### Texte fourni

□ □ □ □ □

Par ailleurs, la tribune passe totalement sous silence et ne souffle mot sur le projet du gouvernement d’amender la loi de 1905. Cela en dit long sur leur « strict respect de la loi de 1905 ».

Tertio : Tout le dispositif de l’AMIF, outre les éléments de langage et la rhétorique plutôt déclarative des rédacteurs de la tribune, tourne autour de l’argent. Deux sous-titres sont écrits en gras dans la tribune : « Plus de transparence » et « structure neutre ». Ces deux sous-titres sont très parlants.

Faut-il croire l’AMIF sur parole quant à sa future gestion transparente de l’argent qui affluera vers ses caisses ? Or que les musulmans n’ont, d’ores et déjà, pas le moindre contrôle démocratique sur cette association.

La concomitance, les croisements et la confusion même, par moment, du projet de Hakim El Karoui avec celui de Macron de réformer l’organisation de l’islam, ont sapé totalement le moindre crédit ou confiance pour que l’AMIF ou une autre appellation naissant de ce processus, soit une structure neutre ou plus transparente dans son fonctionnement.

Comment peut-on croire à « plus de transparence » dans le domaine du halal ou celui du pèlerinage, quand nous ne savons pas du tout comment elle agira dans ces deux marchés ? Si tant est qu’elle souhaite les intégrer loyalement -ce dernier mot est à souligner.

□ □ □ □ □

### Entrées de données
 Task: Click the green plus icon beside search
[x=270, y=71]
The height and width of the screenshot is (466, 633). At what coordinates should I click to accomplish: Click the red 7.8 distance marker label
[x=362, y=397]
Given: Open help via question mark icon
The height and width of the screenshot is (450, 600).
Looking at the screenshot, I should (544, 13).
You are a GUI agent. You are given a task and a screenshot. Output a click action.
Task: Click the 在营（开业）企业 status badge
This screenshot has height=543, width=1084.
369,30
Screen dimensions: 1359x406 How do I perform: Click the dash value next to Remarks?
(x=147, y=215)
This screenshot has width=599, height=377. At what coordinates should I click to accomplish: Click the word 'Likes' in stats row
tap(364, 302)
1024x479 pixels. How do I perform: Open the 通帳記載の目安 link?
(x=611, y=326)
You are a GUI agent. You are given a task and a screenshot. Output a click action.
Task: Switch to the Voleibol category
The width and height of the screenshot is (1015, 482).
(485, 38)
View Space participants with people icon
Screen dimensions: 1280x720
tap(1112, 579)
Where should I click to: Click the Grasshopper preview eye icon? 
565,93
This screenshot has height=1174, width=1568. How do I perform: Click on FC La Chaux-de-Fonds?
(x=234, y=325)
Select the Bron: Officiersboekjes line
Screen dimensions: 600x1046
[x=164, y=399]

□ □ □ □ □

### Exercices proposés
(1) Reformulez de manière plus concise le paragraphe du texte fourni qui commence par « Tertio : Tout le dispositif », en conservant ses faits essentiels.
(2) D'après le texte fourni, quelle loi le gouvernement a-t-il le projet d'amender ?
(3) Poursuivez le texte fourni sur l'AMIF à la suite de sa dernière phrase.
Les données figurant ci-dessus proviennent d'une autre source.

### Réponses rédigées
(1) Tertio : au-delà de la rhétorique de la tribune, le dispositif de l'AMIF repose sur l'argent, comme le révèlent ses deux sous-titres en gras, « Plus de transparence » et « structure neutre ».

(2) La loi de 1905.

(3)
À titre d’exemple : au mois de juillet, la presse s’est faite l’écho de l’argent du hajj que l’AMIF espère capter. Des sommes faramineuses ; 12 millions d’euros par an rien que dans ce marché. Si nous rapportons cette somme au nombre de musulmans qui se rendent au hajj chaque année, cela équivaudra à 600 euros par pèlerin.

Sous quel titre l’AMIF espère recevoir cette taxe extravagante ? En contrepartie de quel(s) service(s) prodigué(s) aux consommateurs musulmans ? Qui peut accepter une telle taxe ?

El Karoui peut bien clamer ici et là que cet argent servira à former les imams, et construire certaines mosquées, mais il n’en demeure pas moins que cette taxe est triplement inacceptable. Elle est inacceptable si le musulman n’est pas libre de choisir de la donner ou non, à savoir selon son consentement.

Elle reste inacceptable, si par malheur, -ce qui est fort envisageable-, les pouvoirs publics français en complicité avec les autorités saoudiennes chercheraient à donner un coup de pouce à l’AMIF en l’imposant par de nouvelles dispositions juridiques (ou manipulation des règles du marché du pèlerinage) comme acteur privilégié et incontournable pour l’obtention des visas hajj !!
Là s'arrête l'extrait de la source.